American college basketball season

The 1921–22 Indiana Hoosiers men's basketball team represented Indiana University. Their head coach was George Levis, who was in his 2nd and final year. The team played its home games at the Men's Gymnasium in Bloomington, Indiana, and was a member of the Big Ten Conference.

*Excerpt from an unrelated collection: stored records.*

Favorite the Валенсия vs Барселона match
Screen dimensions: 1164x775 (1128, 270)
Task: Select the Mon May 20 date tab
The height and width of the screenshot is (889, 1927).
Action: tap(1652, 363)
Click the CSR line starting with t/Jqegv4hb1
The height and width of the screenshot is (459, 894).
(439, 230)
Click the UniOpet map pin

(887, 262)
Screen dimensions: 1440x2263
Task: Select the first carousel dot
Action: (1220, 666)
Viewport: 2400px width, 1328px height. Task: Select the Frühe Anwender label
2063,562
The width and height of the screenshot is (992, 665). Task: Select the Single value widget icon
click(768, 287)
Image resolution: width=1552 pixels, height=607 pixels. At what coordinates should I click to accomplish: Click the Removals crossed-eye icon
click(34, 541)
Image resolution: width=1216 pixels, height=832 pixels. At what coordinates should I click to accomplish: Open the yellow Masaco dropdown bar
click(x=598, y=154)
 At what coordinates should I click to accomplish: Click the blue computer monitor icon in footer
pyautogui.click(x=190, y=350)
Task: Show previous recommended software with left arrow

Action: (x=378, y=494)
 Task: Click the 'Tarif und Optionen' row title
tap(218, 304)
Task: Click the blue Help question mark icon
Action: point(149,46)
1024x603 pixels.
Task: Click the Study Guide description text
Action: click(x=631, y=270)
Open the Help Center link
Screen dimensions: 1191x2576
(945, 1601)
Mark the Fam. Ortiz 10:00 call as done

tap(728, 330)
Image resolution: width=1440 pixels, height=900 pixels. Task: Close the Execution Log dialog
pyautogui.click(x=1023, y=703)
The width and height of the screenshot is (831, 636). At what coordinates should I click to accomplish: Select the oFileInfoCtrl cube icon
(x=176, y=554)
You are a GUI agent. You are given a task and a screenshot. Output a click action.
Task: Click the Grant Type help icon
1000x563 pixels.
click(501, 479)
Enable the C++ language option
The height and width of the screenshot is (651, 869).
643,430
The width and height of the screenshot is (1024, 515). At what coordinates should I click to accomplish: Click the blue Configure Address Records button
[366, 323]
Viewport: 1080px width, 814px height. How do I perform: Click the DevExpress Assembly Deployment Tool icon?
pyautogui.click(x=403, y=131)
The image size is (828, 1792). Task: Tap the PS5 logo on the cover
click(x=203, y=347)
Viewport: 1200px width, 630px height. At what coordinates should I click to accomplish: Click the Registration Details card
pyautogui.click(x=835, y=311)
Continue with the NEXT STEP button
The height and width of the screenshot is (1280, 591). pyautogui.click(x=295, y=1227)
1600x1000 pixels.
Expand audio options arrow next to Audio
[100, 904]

The Hoosiers finished the regular season with an overall record of 10–10 and a conference record of 3–7, finishing 9th in the Big Ten Conference.

==Roster==

| Name | Position | Year | Hometown |
|---|---|---|---|
| Relle Aldridge | F | Jr. | Lyons, Indiana |
| Wilfred Bahr | F | So. | Evansville, Indiana |
| Lawrence Busby | C | Sr. | Lapel, Indiana |
| Joy Buckner | G | Sr. | Bluffton, Indiana |
| George Coffey | C | So. | Bloomington, Indiana |
| William Crowe | G | So. | Bedford, Indiana |
| Elder Eberhardt | G | So. | Evansville, Indiana |
| Russell Hauss | G | Jr. | Sellersburg, Indiana |
| Samuel Houston | F | So. | Salem, Indiana |
| Wyatt May | G | So. | Bloomington, Indiana |
| Harold Sanford | F | So. | Lebanon, Indiana |
| Joseph Sloate | F | So. | Akron, Ohio |
| Wayne Swango | F | So. | Oolitic, Indiana |
| Eugene Thomas | G | Jr. | Fortville, Indiana |

==Schedule/results==

| Date time, TV | Rank^{#} | Opponent^{#} | Result | Record | Site city, state |
Regular season
| 12/2/1921* |  | Manchester | W 25–15 | 1–0 | Men's Gymnasium Bloomington, Indiana |
| 12/7/1921* |  | Hanover | W 18–11 | 2–0 | Men's Gymnasium Bloomington, Indiana |
| 12/10/1921* |  | Indiana Dental College | L 24–31 | 2–1 | Men's Gymnasium Bloomington, Indiana |
| 12/15/1921* |  | at Habichs | L 29–33 | 2–2 |  |
| 12/17/1921* |  | Rose Poly | W 31–19 | 3–2 | Men's Gymnasium Bloomington, Indiana |
| 12/19/1921* |  | at DePauw | L 23–41 | 3–3 | Green Castle, Indiana |
| 1/6/1922* |  | Huntington College | W 25–14 | 4–3 | Men's Gymnasium Bloomington, Indiana |
| 1/7/1922* |  | Camp Benning | W 46–20 | 5–3 | Men's Gymnasium Bloomington, Indiana |
| 1/14/1922 |  | Northwestern | W 21–18 | 6–3 (1–0) | Men's Gymnasium Bloomington, Indiana |
| 1/20/1922 |  | at Ohio State | L 17–23 | 6–4 (1–1) | Ohio Expo Center Coliseum Columbus, Ohio |
| 1/23/1922 |  | Minnesota | L 16–19 | 6–5 (1–2) | Men's Gymnasium Bloomington, Indiana |
| 1/26/1922* |  | DePauw | W 36–32 | 7–5 (1–2) | Men's Gymnasium Bloomington, Indiana |
| 2/2/1922* |  | at Marquette | W 20–17 | 8–5 (1–2) | Milwaukee |
| 2/4/1922 |  | at Minnesota | W 23–19 | 9–5 (2–2) | UM Armory Minneapolis |
| 2/11/1922 |  | Purdue Rivalry | L 19–24 | 9–6 (2–3) | Men's Gymnasium Bloomington, Indiana |
| 2/13/1922 |  | Michigan | W 15–14 | 10–6 (3–3) | Men's Gymnasium Bloomington, Indiana |
| 2/18/1922 |  | at Northwestern | L 16–25 | 10–7 (3–4) | Old Patten Gymnasium Evanston, Illinois |
| 2/20/1922 |  | at Michigan | L 16–24 | 10–8 (3–5) | Waterman Gymnasium Ann Arbor, Michigan |
| 2/25/1922 |  | at Purdue Rivalry | L 9–20 | 10–9 (3–6) | Memorial Gymnasium West Lafayette, Indiana |
| 2/27/1922 |  | Ohio State | L 18–20 | 10–10 (3–7) | Men's Gymnasium Bloomington, Indiana |
*Non-conference game. ^{#}Rankings from AP Poll. (#) Tournament seedings in parentheses.